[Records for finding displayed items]
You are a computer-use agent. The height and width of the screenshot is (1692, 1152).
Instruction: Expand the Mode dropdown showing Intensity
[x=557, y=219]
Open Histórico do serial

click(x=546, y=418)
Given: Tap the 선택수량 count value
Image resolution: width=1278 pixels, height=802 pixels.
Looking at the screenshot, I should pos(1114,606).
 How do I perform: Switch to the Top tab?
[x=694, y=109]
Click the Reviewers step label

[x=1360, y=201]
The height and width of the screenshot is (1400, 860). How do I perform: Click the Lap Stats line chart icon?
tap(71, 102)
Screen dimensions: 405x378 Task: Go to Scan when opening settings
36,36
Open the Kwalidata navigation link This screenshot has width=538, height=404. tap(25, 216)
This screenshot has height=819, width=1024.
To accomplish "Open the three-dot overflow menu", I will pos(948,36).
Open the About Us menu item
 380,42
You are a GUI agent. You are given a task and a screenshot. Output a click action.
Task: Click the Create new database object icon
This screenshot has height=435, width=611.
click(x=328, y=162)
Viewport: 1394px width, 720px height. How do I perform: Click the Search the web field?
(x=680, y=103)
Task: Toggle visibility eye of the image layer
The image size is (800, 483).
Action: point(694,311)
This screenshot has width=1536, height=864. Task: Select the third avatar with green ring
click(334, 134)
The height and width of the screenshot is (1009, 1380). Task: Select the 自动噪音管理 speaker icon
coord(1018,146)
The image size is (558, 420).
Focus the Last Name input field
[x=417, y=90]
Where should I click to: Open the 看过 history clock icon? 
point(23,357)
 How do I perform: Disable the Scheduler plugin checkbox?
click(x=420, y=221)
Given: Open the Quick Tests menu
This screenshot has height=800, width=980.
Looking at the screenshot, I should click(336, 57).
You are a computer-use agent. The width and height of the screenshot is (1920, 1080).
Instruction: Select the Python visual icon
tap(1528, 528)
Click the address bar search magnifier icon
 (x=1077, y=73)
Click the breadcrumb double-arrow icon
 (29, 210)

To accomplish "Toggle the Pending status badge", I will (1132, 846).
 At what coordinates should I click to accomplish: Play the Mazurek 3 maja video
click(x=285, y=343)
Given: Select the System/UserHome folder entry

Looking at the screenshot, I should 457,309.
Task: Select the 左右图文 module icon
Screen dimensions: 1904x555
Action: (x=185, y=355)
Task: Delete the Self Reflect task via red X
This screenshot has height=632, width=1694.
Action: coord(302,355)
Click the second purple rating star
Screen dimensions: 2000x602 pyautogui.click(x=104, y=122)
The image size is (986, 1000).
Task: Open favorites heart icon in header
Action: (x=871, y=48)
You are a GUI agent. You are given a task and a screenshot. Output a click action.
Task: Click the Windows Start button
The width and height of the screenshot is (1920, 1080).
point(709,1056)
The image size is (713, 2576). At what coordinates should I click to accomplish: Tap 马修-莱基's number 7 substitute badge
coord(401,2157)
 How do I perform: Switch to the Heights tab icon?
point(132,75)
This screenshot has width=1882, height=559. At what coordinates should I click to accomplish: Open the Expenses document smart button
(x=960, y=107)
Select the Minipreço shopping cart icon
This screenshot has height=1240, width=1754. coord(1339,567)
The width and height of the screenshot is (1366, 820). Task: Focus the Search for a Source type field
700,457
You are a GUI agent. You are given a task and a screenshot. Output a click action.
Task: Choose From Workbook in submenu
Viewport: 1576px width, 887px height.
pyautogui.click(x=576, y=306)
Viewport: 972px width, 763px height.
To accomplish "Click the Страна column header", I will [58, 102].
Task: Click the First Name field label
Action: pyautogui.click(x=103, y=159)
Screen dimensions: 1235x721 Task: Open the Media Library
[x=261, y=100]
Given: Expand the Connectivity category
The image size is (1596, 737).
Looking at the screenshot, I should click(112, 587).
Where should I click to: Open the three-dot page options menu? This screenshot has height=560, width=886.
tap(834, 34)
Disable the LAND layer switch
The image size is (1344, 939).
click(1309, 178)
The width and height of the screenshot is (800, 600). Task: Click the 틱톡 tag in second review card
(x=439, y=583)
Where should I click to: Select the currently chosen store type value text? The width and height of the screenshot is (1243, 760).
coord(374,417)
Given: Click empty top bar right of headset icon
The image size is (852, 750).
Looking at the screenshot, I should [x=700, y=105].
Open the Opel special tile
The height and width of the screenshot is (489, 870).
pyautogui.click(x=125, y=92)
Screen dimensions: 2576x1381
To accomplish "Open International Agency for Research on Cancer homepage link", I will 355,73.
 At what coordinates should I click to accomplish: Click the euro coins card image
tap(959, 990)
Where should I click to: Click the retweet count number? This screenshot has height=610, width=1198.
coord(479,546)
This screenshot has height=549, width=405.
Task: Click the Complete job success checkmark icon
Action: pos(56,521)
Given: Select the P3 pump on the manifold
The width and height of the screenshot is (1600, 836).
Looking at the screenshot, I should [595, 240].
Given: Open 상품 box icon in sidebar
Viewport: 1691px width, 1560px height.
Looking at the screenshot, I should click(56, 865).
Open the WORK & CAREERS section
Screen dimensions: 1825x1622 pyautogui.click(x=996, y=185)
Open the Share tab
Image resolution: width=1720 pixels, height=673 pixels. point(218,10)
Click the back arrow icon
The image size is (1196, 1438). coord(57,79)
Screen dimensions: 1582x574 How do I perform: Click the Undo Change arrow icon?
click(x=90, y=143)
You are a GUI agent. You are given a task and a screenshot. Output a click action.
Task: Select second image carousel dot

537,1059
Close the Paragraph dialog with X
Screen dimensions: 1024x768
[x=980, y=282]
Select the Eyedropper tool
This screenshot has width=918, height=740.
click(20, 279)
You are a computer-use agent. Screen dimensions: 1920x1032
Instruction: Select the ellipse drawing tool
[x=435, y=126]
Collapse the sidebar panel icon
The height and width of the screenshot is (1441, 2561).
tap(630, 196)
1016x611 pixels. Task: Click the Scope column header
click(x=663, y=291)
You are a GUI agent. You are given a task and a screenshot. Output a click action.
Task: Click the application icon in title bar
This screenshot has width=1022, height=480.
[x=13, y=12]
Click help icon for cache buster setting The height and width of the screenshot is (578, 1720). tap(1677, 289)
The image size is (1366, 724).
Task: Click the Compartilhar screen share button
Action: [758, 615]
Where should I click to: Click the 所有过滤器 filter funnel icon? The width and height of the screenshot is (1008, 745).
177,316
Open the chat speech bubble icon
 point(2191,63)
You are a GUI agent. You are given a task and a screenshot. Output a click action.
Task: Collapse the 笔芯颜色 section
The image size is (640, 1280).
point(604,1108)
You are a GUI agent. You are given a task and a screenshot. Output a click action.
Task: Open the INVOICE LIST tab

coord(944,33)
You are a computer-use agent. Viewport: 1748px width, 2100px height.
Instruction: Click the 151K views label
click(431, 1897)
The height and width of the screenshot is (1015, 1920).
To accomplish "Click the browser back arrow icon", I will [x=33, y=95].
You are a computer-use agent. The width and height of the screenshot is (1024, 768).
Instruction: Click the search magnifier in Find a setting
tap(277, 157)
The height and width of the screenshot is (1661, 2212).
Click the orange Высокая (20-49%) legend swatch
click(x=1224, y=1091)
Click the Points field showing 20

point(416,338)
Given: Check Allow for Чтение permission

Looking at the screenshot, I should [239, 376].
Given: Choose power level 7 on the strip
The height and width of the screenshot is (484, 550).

■ **Exercise requirements**:
Gather every line of the items above that contains the word "Where", matching case exactly.

■ **Correct response**:
Where should I click to: Open the 看过 history clock icon? 
Where should I click to: Open the three-dot page options menu? This screenshot has height=560, width=886.
Where should I click to: Select the currently chosen store type value text? The width and height of the screenshot is (1243, 760).
Where should I click to: Click the retweet count number? This screenshot has height=610, width=1198.
Where should I click to: Click the 所有过滤器 filter funnel icon? The width and height of the screenshot is (1008, 745).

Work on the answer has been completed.